WHAT IS EXPECTED: All of the data below should come back exactly as written, minus its images.

SUPPLIED ENTRIES:

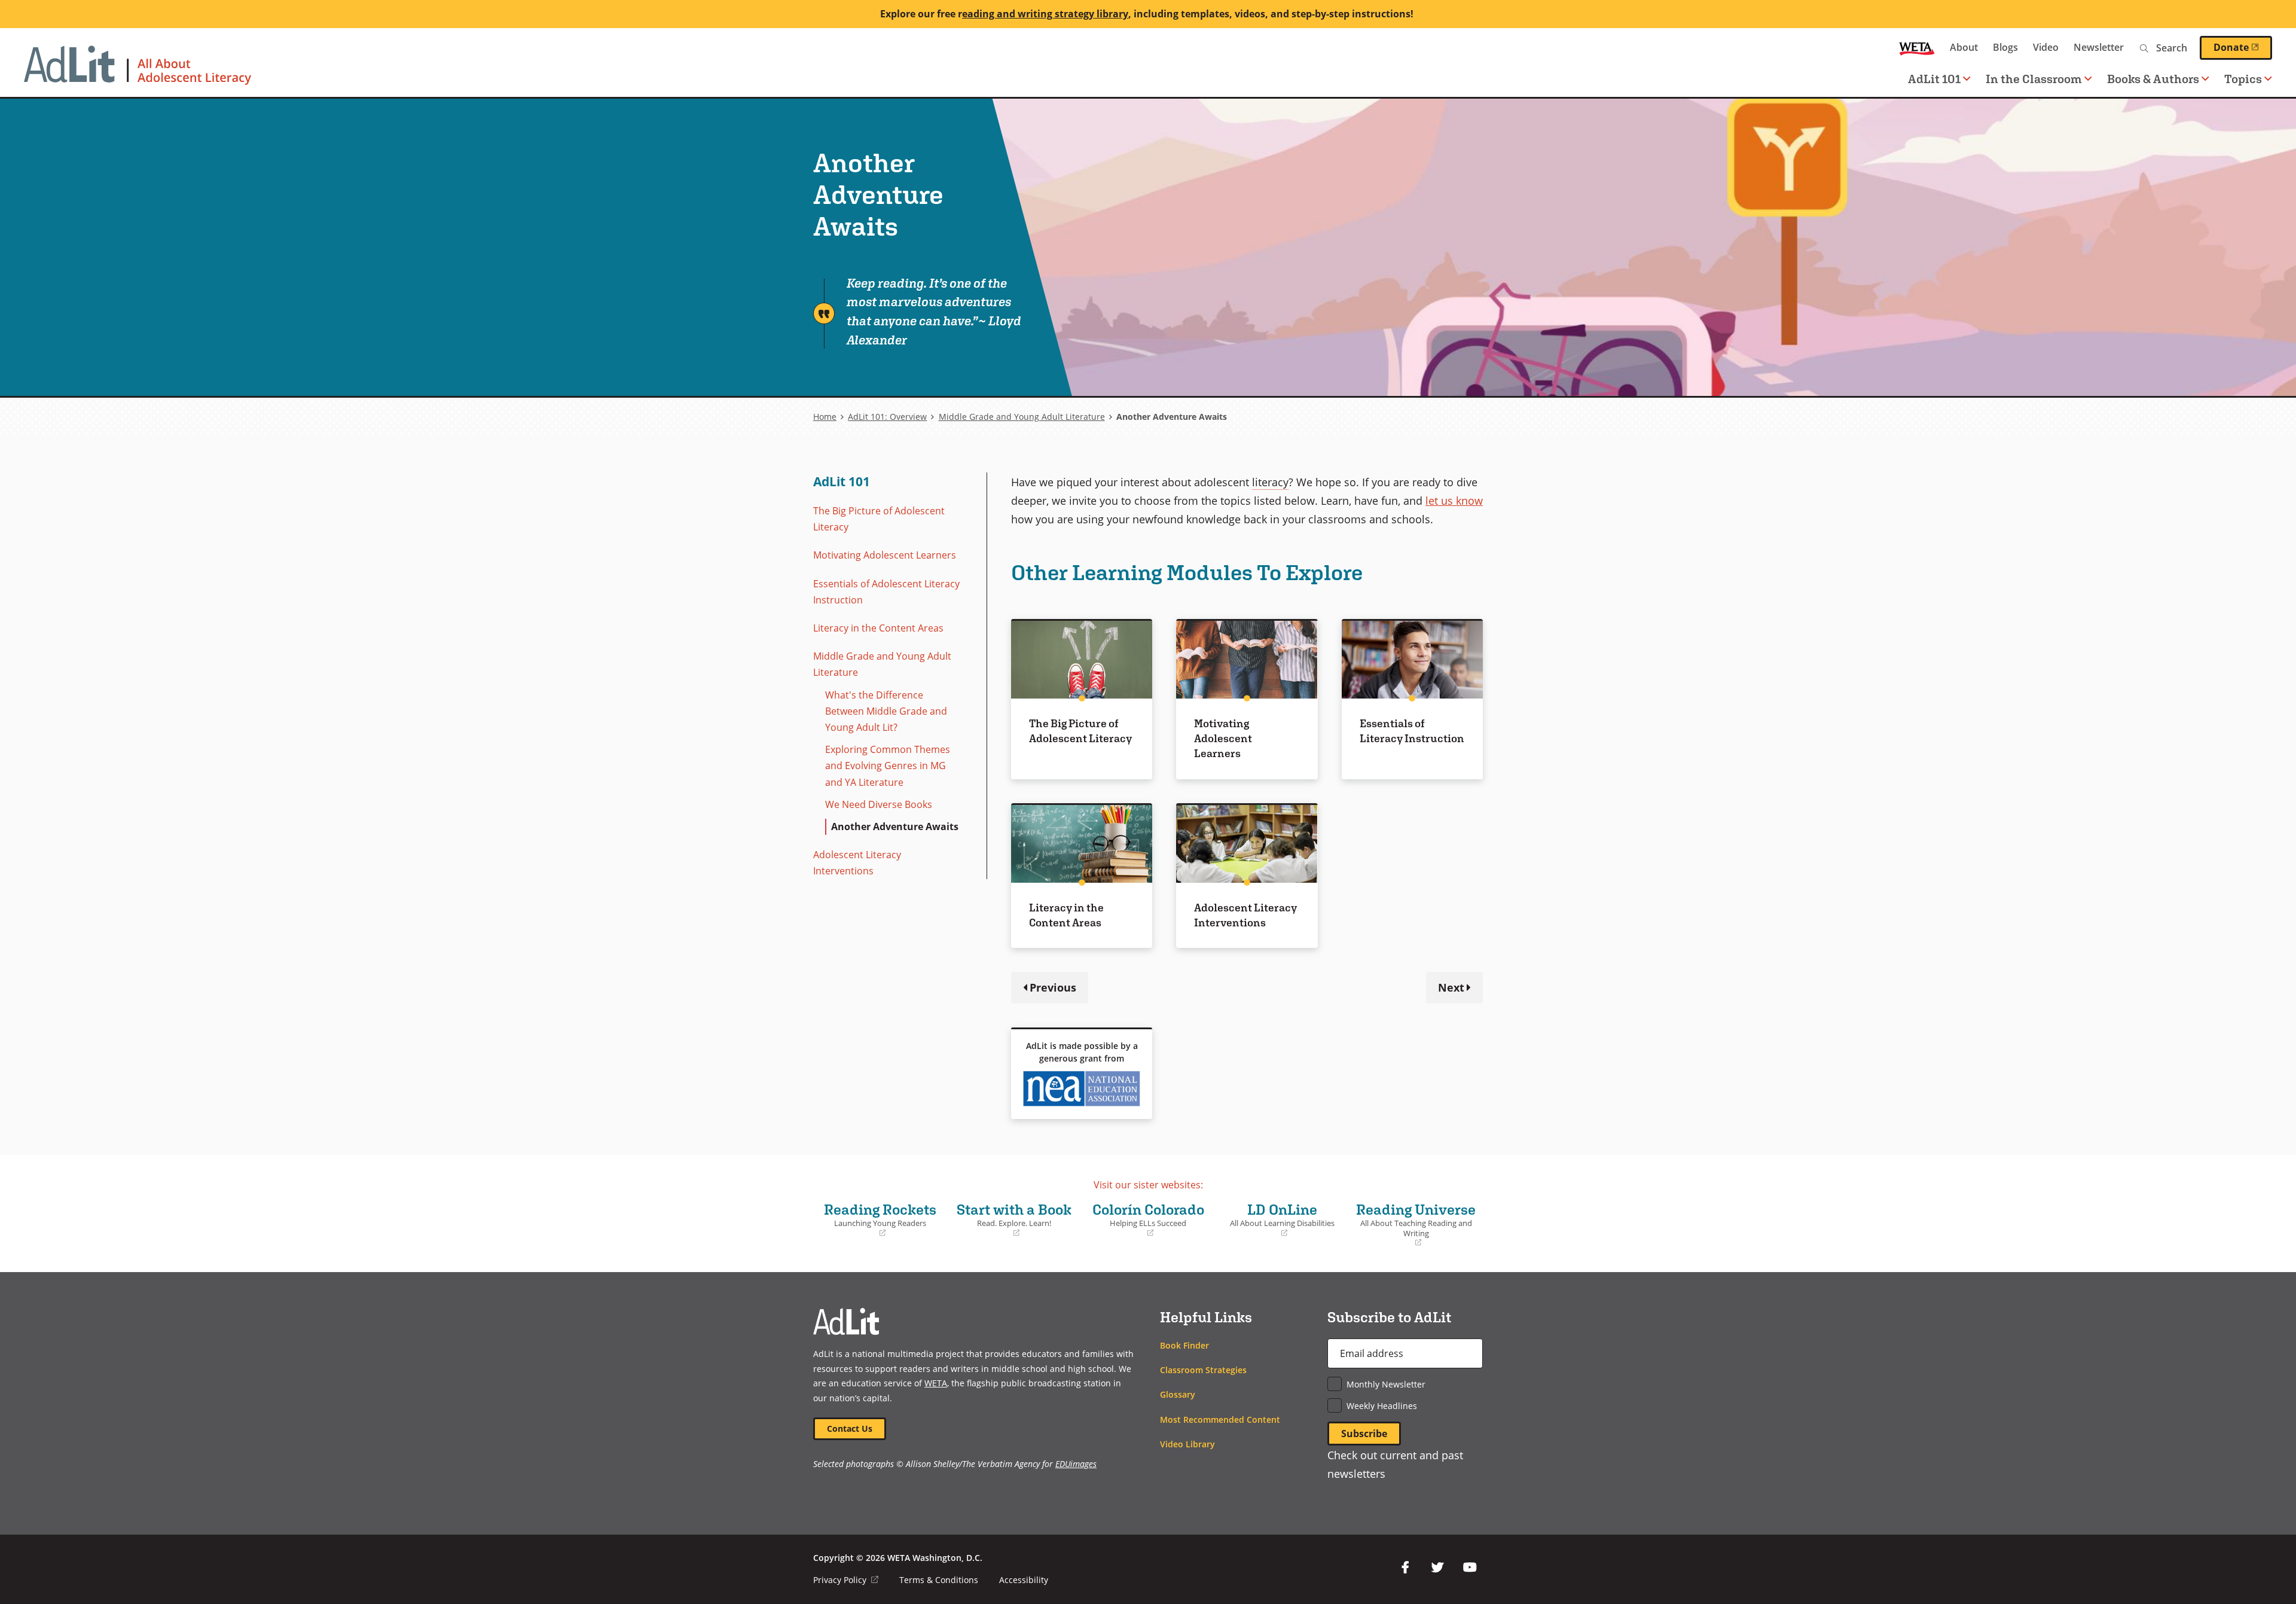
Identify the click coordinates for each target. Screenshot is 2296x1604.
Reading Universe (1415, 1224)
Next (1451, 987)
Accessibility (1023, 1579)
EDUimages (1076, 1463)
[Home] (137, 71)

SOLUTION TO THIS EXERCISE:
Identify the click coordinates for each target. Screenshot is 2296x1604.
Reading Universe (1415, 1224)
Next (1451, 987)
Accessibility (1023, 1579)
EDUimages (1076, 1463)
[Home] (137, 71)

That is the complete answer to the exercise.